While a capacity can be eliminated relatively quickly, the development of a new capacity takes considerable time and investment. The widespread elimination of functions previously occupied by the state cannot be quickly reversed (except by court order, as we have seen).
The claim that removing these functions saves the American taxpayer money is a dubious claim, since these actions are being pursued in ways that will require extensive litigation. We are therefore not saving money, we are shifting resources from maintaining state capacities to legal battles with former bureaucrats. How would you prefer your taxpayer dollars to be spent? On litigating whether or not an IRS agent was fired illegally? Or on the IRS enforcing the tax code so that all Americans pay their share of taxes?

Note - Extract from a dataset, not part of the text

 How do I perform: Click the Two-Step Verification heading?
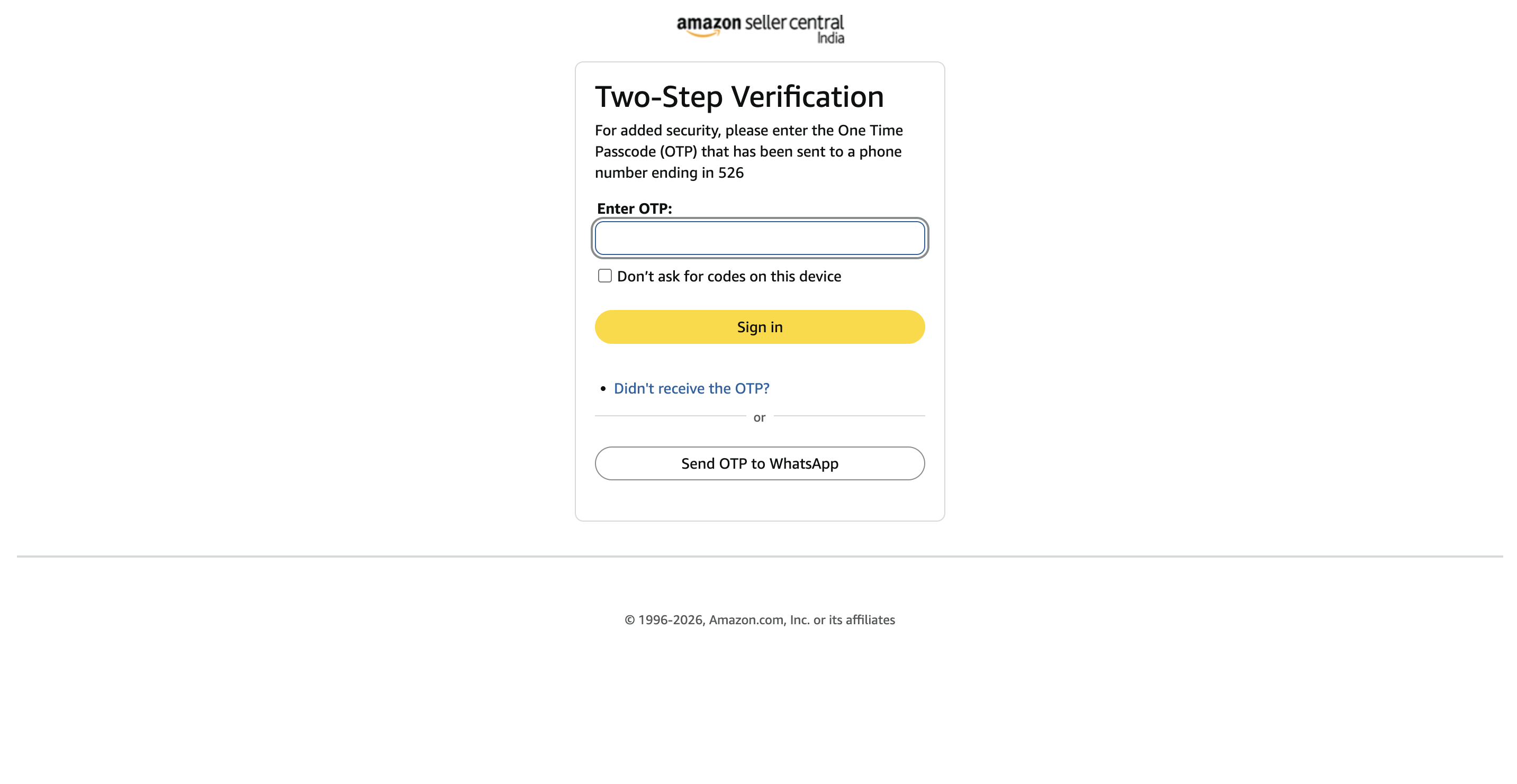point(739,97)
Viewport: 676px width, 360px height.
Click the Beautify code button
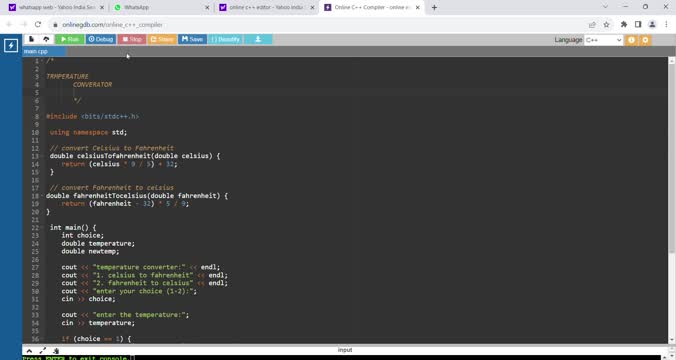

If the Trump administration had followed the legal process for firing employees, then that would lend some credibility to its claims that it will save taxpayers money. But what we have seen is that many of these workers were reinstated by the courts and were promised back pay since the date of their firing. That means that they will be paid for a period in which they were not working (they had received "stop work" orders from the administration). This is yet another example of how the current approach actually costs, it does not save, taxpayers money. Firings at the IRS specifically cost tax-payers money, since each individual IRS worker recoups much more than their salary by enforcing tax compliance. There is also the impact of the culture of compliance that is created by widespread enforcement. The point is that the firing of federal employees is not saving American taxpayers money. It is costing them state capacities, including essential capacities such as the ability to collect taxes which are the way that we fund the entire bureaucracy.
The long-term implications of the current dismantling of the executive branch are far-reaching and devastating for state capacity, law and order, and stability. These political realities will have economic consequences. The uncertainty that such actions create causes economic downturn as business owners make increasingly conservative choices to protect their companies from an unpredictable economic landscape. We are already starting to see this economic contraction, accelerated by the trade wars being initiated by the current administration.
Put simply, the state is the foundation on which wider economic, social, and political life are built. Ruptured foundations will have far-reaching effects well-beyond whether or not federal workers can pay their mortgages. We need to see more reporting on the implications of this contraction for state capacity and for citizens. What could we previously expect from our state that it will no longer be able to provide?